To avoid trying to do the tricky D&C under covert circumstances, illegal abortifacies sometimes chose to miscarry just enough that their patient could easily go to a hospital and have one. They often did this by inserting a foreign object — like a hollow tube catheter — through the cervix. In some cases, they may use some type of catheter with a balloon on one end. Filled with saline, it would put pressure on the cervix like a fetus’ head would do towards the end of pregnancy, causing it to fully dilate. Merely inserting a catheter could trigger a miscarriage as the body attempts to expel the object. These methods have not always worked, although. They can cause bleeding and embolism. And catheters had to be left in for a while, along with gauze placed in the patient’s vagina to staunch the blood. This could cause an infection and since patients tried to hide from the authorities, they often did not seek treatment until near death.

People who couldn’t find or afford an illegal abortion often tried to get one for themselves. It’s impossible to say how many of these happened each year, but there are records showing that thousands of people came to emergency rooms with septic infections of the uterus and reproductive tract in the 1960s, Reagan said. That’s where the hangers come in, Joffe said, as one of many objects people would try to insert through their own cervical openings. The goal wasn’t necessarily to perform an abortion at home, but to induce enough bleeding and symptoms of miscarriage for the person to go to a hospital, say they miscarried naturally, and get a hospital D&C . But perforation, bleeding and infection were risks.

Even less reliable and more dangerous was a range of suppositories, tinctures, herbs, and home remedies that many people tried.
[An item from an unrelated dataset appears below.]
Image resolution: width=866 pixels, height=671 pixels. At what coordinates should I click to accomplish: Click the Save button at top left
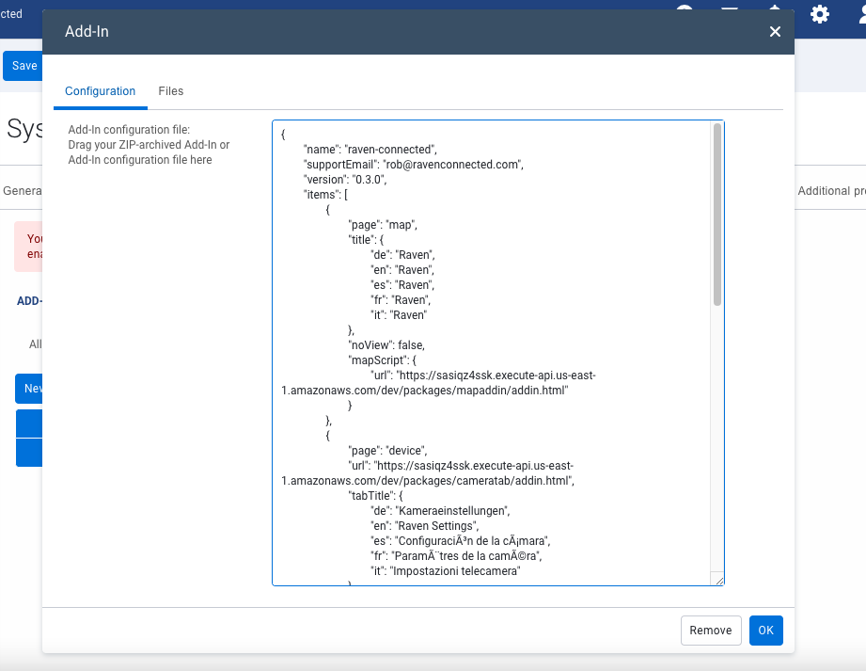[x=23, y=65]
A doctor told Joffe about treating a patient who had a catheter inserted into her cervix and poured turpentine into it, literally boiling the inside of her uterus, which had to be removed. Others shared stories about potassium permanganate tablets, sold over the counter, that people put in their vaginas to induce bleeding and maintain their hospital D&C. But the pills could easily eat through the vaginal lining, causing bleeding and destroying the cervix.
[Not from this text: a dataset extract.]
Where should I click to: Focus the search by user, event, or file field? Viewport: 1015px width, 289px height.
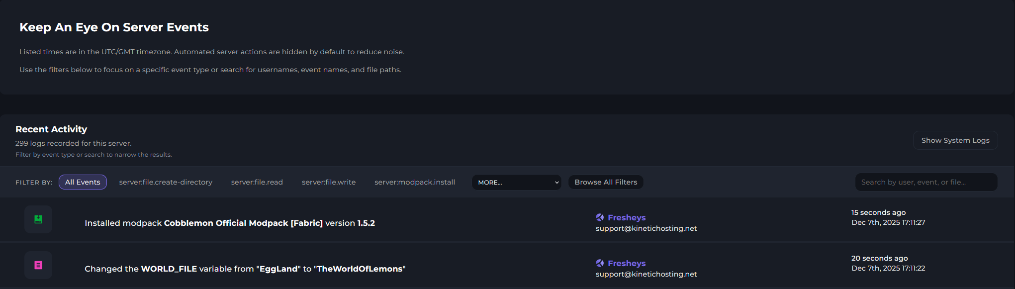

It’s very unlikely anyone will go back to backyard D&Cs or catheter abortions, Reagan and Joffe said. Even if Roe is knocked over, doctors and other people who want to oppose him are much more likely to offer abortion pills. While abortion by pill can be a physically painful and psychologically intense experience for some people, the existence of these pills drastically changes the calculus when considering the risks of an illegal abortion. They are much easier to get and conceal, much safer to use, and if a patient is concerned about side effects, she can seek treatment, knowing that no one can tell the difference between the effects of a pill and a natural miscarriage .
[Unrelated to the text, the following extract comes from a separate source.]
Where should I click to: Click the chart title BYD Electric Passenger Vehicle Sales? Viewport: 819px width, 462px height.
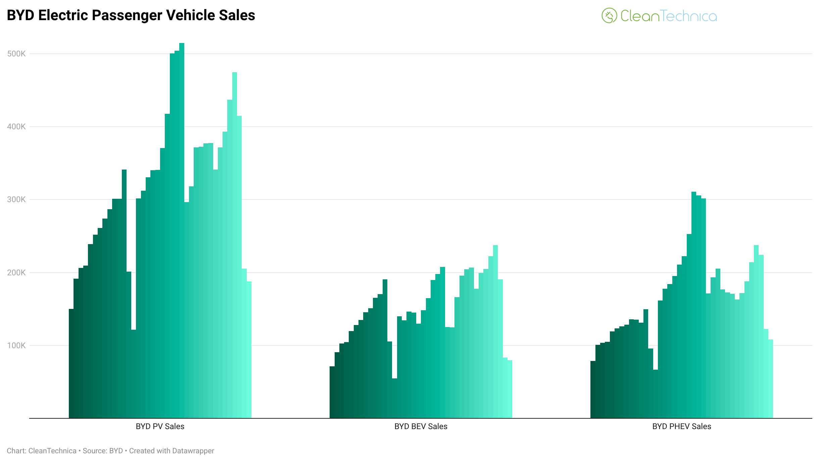pyautogui.click(x=131, y=15)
But both Reagan and Joffe said the existence of abortion pills will not eliminate risk if abortion becomes illegal. Just as before Roe there were some people who had easier abortions than others, there will be people after that. Meanwhile, some of the most vulnerable people — poor people, people who live in very rural areas, people who can’t make time to drive to another state in search of pills — are still becoming only desperate options to have. Reagan was particularly concerned that websites selling fake abortion pills could fool people who have no idea they aren’t getting the real thing. And both she and Joffe worried about how illegality and rising stigma might push more people toward dangerous methods at home, with social media becoming the new back alley. Even if abortion is still legal there are occasional human cases — usually young — trying to have an abortion themselves, Reagan said.

Abortion technology has improved, Reagan and Joffee told me. But as long as the desperation for an abortion persists – and the easy access does not exist – some people will still be at risk.